* _Compito assegnato A_
Riscrivi in forma di elenco il paragrafo dell'estratto sul ritiro sovietico dall'Afghanistan che comincia con «Non riesco a capire», conservandone i fatti principali.
* _Compito assegnato B_
Cambia «Occidente» in «Europa» e riscrivi il passo dell'estratto sul ritiro sovietico dall'Afghanistan che inizia con le parole «Molti in Occidente» e termina dopo «intervento in Afghanistan?».

* _Estratto fornito_

▼▼▼

Molti in Occidente celebrarono quel 15 febbraio come la liberazione dell’Afghanistan. Nell’Unione Sovietica fu la fine di un incubo. Visti oggi, sono corretti questi giudizi?

«Non riesco a capire fino in fondo di quale liberazione si parlava. Dopo la nostra partenza la vita in Afghanistan è diventata più tranquilla? Del resto, checché se ne dica in Occidente, le truppe sovietiche si trovavano in Afghanistan su base perfettamente legale. Ideologica, ma legale. C’erano accordi bilaterali e una richiesta di aiuto del governo legittimo di Kabul. Certo, per l’Urss il giorno del ritiro fu un evento lieto, come lo è sempre la fine di una guerra».

Ma allora fu giustificato l’ intervento in Afghanistan?

«No, l’ intervento non era giustificato né dal punto di vista politico né da quello militare. Il Paese, naturalmente, doveva essere assistito in tutti i modi, economicamente e politicamente. Come d’altronde facemmo pure: consiglieri politici, edili, militari, medici, specialisti di ogni genere. Ma l’invio delle truppe fu un errore politico strategico della dirigenza sovietica dell’epoca».

▲▲▲

* _Dati forniti_
▼▼▼

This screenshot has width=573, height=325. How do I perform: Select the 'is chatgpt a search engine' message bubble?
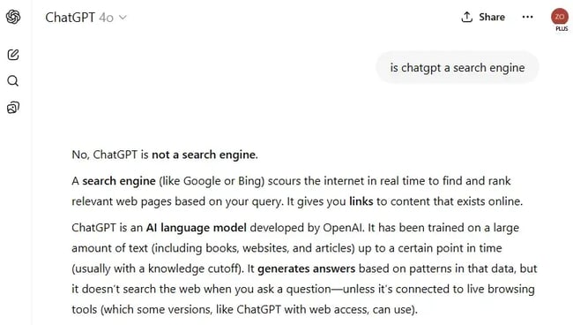(x=458, y=68)
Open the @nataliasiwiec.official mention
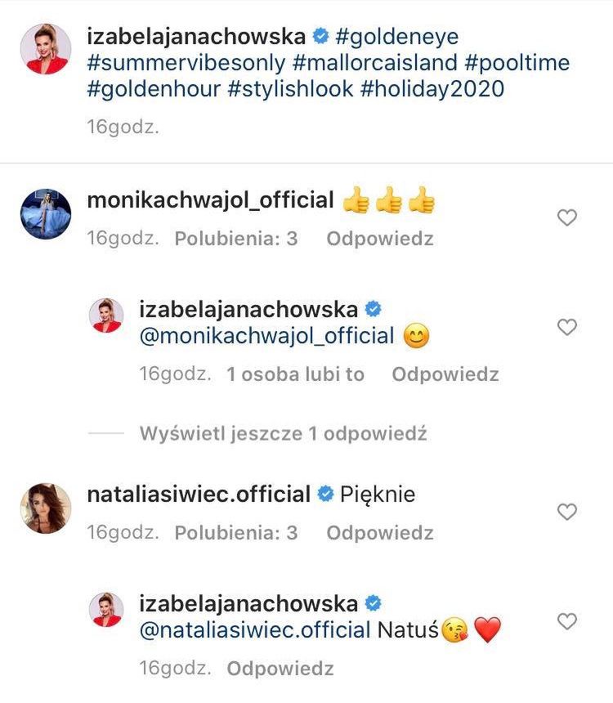This screenshot has width=613, height=703. [255, 630]
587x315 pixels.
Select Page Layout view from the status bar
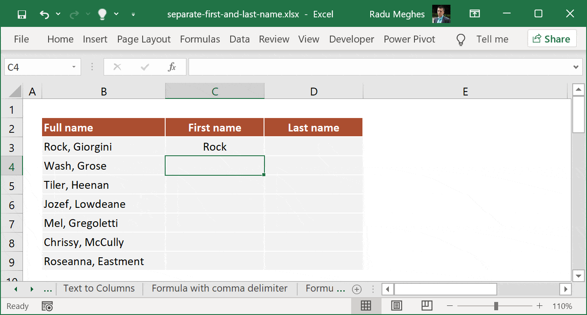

▲▲▲

* _Risultato esercizio A_
- Chi parla non capisce di quale liberazione si parlasse e si chiede se, dopo la partenza sovietica, la vita in Afghanistan sia diventata più tranquilla.
- Le truppe sovietiche si trovavano in Afghanistan su base legale, anche se ideologica: c'erano accordi bilaterali e una richiesta di aiuto del governo legittimo di Kabul.
- Per l'Urss il giorno del ritiro fu un evento lieto, come lo è sempre la fine di una guerra.

* _Risultato esercizio B_
Molti in Europa celebrarono quel 15 febbraio come la liberazione dell’Afghanistan. Nell’Unione Sovietica fu la fine di un incubo. Visti oggi, sono corretti questi giudizi?

«Non riesco a capire fino in fondo di quale liberazione si parlava. Dopo la nostra partenza la vita in Afghanistan è diventata più tranquilla? Del resto, checché se ne dica in Europa, le truppe sovietiche si trovavano in Afghanistan su base perfettamente legale. Ideologica, ma legale. C’erano accordi bilaterali e una richiesta di aiuto del governo legittimo di Kabul. Certo, per l’Urss il giorno del ritiro fu un evento lieto, come lo è sempre la fine di una guerra».

Ma allora fu giustificato l’ intervento in Afghanistan?